(Task prompt): Would you please return all of the entries below exactly as shown?

START Material for this task

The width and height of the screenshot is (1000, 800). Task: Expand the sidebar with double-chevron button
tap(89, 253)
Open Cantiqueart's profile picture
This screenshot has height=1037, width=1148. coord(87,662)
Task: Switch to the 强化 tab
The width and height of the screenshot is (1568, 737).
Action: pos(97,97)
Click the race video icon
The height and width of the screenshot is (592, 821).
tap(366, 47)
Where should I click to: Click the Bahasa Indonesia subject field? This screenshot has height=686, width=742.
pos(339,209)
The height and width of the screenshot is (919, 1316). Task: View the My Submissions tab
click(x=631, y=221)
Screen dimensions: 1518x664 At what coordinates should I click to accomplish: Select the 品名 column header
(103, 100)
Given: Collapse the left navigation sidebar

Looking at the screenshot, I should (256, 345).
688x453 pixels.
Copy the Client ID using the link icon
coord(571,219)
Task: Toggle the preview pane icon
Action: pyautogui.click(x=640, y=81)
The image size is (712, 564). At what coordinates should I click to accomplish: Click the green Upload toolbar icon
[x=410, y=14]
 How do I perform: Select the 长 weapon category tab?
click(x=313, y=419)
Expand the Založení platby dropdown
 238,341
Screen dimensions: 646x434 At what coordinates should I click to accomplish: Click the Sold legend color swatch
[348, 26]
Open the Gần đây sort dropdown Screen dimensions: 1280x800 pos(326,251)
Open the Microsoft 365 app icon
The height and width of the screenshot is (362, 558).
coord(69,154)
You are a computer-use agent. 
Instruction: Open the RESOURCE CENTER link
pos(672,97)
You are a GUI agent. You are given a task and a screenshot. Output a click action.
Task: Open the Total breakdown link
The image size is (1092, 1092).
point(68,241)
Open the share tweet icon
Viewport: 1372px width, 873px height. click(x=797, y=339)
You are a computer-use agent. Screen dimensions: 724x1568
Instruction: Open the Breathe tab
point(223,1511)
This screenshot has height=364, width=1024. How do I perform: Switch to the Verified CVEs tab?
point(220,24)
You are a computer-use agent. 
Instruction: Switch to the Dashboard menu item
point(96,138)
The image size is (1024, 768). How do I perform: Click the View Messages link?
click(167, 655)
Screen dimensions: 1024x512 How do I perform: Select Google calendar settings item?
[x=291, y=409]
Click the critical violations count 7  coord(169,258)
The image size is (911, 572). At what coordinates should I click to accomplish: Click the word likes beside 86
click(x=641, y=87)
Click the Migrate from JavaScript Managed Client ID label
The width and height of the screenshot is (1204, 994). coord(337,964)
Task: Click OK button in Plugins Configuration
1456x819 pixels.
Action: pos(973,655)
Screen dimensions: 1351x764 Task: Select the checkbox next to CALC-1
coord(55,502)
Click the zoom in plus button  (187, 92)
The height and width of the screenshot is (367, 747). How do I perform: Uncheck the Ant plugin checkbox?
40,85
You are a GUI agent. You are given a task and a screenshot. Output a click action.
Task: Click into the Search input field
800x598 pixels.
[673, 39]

END Material for this task

(Task solution):
The width and height of the screenshot is (1000, 800). Task: Expand the sidebar with double-chevron button
tap(89, 253)
Open Cantiqueart's profile picture
This screenshot has height=1037, width=1148. coord(87,662)
Task: Switch to the 强化 tab
The width and height of the screenshot is (1568, 737).
Action: pos(97,97)
Click the race video icon
The height and width of the screenshot is (592, 821).
tap(366, 47)
Where should I click to: Click the Bahasa Indonesia subject field? This screenshot has height=686, width=742.
pos(339,209)
The height and width of the screenshot is (919, 1316). Task: View the My Submissions tab
click(x=631, y=221)
Screen dimensions: 1518x664 At what coordinates should I click to accomplish: Select the 品名 column header
(103, 100)
Given: Collapse the left navigation sidebar

Looking at the screenshot, I should (256, 345).
688x453 pixels.
Copy the Client ID using the link icon
coord(571,219)
Task: Toggle the preview pane icon
Action: pyautogui.click(x=640, y=81)
The image size is (712, 564). At what coordinates should I click to accomplish: Click the green Upload toolbar icon
[x=410, y=14]
 How do I perform: Select the 长 weapon category tab?
click(x=313, y=419)
Expand the Založení platby dropdown
 238,341
Screen dimensions: 646x434 At what coordinates should I click to accomplish: Click the Sold legend color swatch
[348, 26]
Open the Gần đây sort dropdown Screen dimensions: 1280x800 pos(326,251)
Open the Microsoft 365 app icon
The height and width of the screenshot is (362, 558).
coord(69,154)
You are a computer-use agent. 
Instruction: Open the RESOURCE CENTER link
pos(672,97)
You are a GUI agent. You are given a task and a screenshot. Output a click action.
Task: Open the Total breakdown link
The image size is (1092, 1092).
point(68,241)
Open the share tweet icon
Viewport: 1372px width, 873px height. click(x=797, y=339)
You are a computer-use agent. Screen dimensions: 724x1568
Instruction: Open the Breathe tab
point(223,1511)
This screenshot has height=364, width=1024. How do I perform: Switch to the Verified CVEs tab?
point(220,24)
You are a computer-use agent. 
Instruction: Switch to the Dashboard menu item
point(96,138)
The image size is (1024, 768). How do I perform: Click the View Messages link?
click(167, 655)
Screen dimensions: 1024x512 How do I perform: Select Google calendar settings item?
[x=291, y=409]
Click the critical violations count 7  coord(169,258)
The image size is (911, 572). At what coordinates should I click to accomplish: Click the word likes beside 86
click(x=641, y=87)
Click the Migrate from JavaScript Managed Client ID label
The width and height of the screenshot is (1204, 994). coord(337,964)
Task: Click OK button in Plugins Configuration
1456x819 pixels.
Action: pos(973,655)
Screen dimensions: 1351x764 Task: Select the checkbox next to CALC-1
coord(55,502)
Click the zoom in plus button  (187, 92)
The height and width of the screenshot is (367, 747). How do I perform: Uncheck the Ant plugin checkbox?
40,85
You are a GUI agent. You are given a task and a screenshot. Output a click action.
Task: Click into the Search input field
800x598 pixels.
[673, 39]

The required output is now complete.